I hardly ever eat any of my peppers fresh, mostly because the variety I grow have very tough skins, but also because I think they just taste better preserved. It’s a bit like the difference between milk and cheese I guess. But I don’t mean just any method of preservation. Vinegar is brutish stuff and obliterates the complexity and finesse of a good pepper. Drying is fine if you plan to use your peppers in soups, stews, stocks or ground into homemade paprika, but the very best way, with the most versatile results, is strangely little-known and rarely practised in these parts. Effectively just a stripped back version of the water bath method, it has been used around the shores of Mediterranean for hundreds of years. It can be used to preserve many other fruits and vegetables (and even tuna!).

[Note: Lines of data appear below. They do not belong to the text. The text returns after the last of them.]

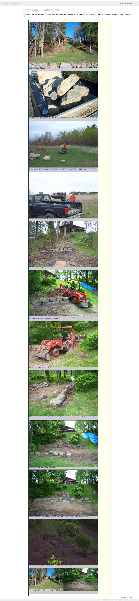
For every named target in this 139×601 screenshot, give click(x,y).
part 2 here (43, 592)
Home (122, 3)
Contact (126, 3)
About (130, 3)
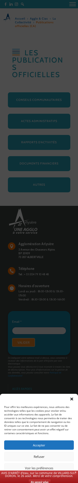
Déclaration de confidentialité (54, 477)
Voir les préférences (39, 468)
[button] (72, 399)
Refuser (39, 457)
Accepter (39, 445)
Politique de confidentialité (20, 477)
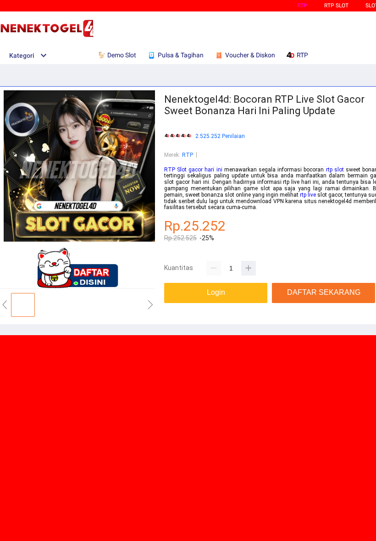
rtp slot (335, 169)
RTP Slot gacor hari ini (193, 169)
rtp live (308, 195)
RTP (302, 5)
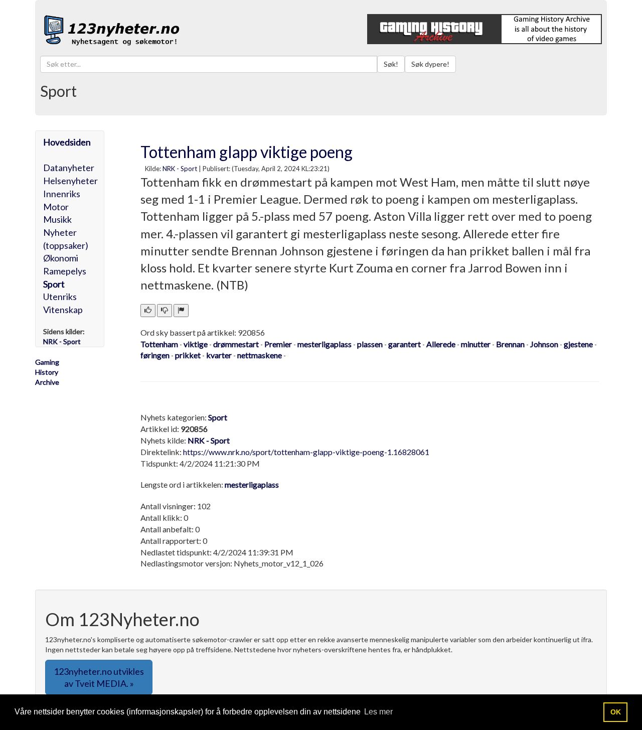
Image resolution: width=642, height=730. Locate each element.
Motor (56, 206)
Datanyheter (68, 167)
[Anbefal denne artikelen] (147, 310)
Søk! (391, 64)
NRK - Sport (180, 169)
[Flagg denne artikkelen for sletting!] (181, 310)
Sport (54, 283)
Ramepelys (64, 270)
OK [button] (615, 712)
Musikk (57, 219)
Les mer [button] (378, 711)
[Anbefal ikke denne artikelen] (164, 310)
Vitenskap (63, 309)
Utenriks (60, 296)
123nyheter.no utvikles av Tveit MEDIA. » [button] (99, 677)
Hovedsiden (67, 142)
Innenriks (61, 193)
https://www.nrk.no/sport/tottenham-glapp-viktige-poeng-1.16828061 (306, 452)
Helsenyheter (70, 180)
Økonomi (60, 257)
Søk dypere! (430, 64)
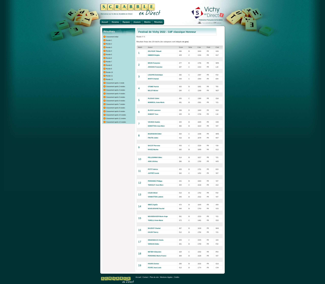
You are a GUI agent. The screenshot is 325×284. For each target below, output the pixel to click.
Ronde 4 (109, 51)
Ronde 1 (109, 40)
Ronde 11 (109, 76)
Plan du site (154, 277)
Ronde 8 (109, 65)
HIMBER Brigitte (154, 55)
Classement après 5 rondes (115, 97)
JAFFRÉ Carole (153, 173)
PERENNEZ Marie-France (157, 256)
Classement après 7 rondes (115, 104)
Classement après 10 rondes (116, 115)
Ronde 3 (109, 47)
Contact (145, 277)
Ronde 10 (109, 72)
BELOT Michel (153, 90)
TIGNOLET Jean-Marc (156, 185)
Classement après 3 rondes (115, 90)
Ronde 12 (109, 79)
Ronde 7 (109, 62)
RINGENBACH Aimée (156, 240)
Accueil (105, 22)
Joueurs (137, 22)
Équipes (126, 22)
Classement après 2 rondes (115, 86)
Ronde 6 (109, 58)
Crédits (176, 277)
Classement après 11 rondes (116, 118)
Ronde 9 (109, 69)
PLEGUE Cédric (153, 98)
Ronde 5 (109, 54)
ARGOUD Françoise (155, 67)
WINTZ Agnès (153, 205)
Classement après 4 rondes (115, 94)
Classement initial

In the case of peppers, the process starts off in a very primal way, with the cleansing lick of the flame. Pepper skins are literally indigestible to humans and pretty unpalatable too. The only practical way to be rid of them is by chargrilling.
This can be done under the grill of an electric oven or directly over the flame of a gas BBQ, but for the best results you need the subtle seasoning of wood smoke. There is no need to get an actual pyre going in your backyard – this is probably illegal where you live anyway and takes forever to get going anyway. My preferred short cut is to drop down the grill on my gas BBQ until the flames are licking through, and then make a small pile of twigs (grape and fruit tree prunings work really well) ontop. Lay the peppers (whole unless you want to save the seeds) on the twigs, and keep turning them until blackened all over. The idea is to scorch the skin not immolate the fruit, so don’t wander off at this point. The twigs will burn down fairly quickly so keep replenishing. As individual peppers are ready, drop them into a waiting plastic bag and cover them up. The steam inside the bag will help loosen the skins later.
Once all your peppers are burnt black and bagged, leave them to sweat it out a bit. About 15 minutes will do.
Next, under a running tap, slip the skins from the peppers – they should come away very easily – and pull out the core. Rinse away any loose seeds or flecks of burnt skin. Now firmly pack the peppers into preserving jars with sealable metal lids, and top with a few basils leaves and a teaspoon of salt to each cup volume of peppers. Seal the lids very tightly. Wrap each jar in either newspaper or a tea towel (this prevents breakages), and submerge in a large pot of water. Bring the water to the boil and continue to boil for 20 minutes. Remove pot from heat and allow to cool.
Once cool, carefully unwrap each jar, dry and briefly invert to ensure there is no leakage.
The peppers will have lost volume and will not be fully submerged in the pepper syrup that has formed. This is quite normal. Don’t worry. Until opened, the peppers will remain completely safe and sterile.
These peppers can be used immediately but improve with age. They keep unopened for at least a few years and probably much longer.
I use my preserved pepper on pizza, tossed through pasta, in salads, on toast, crackers, pretty much anywhere and at anytime. They are my most treasured pantry item and I’m very loathe to share them.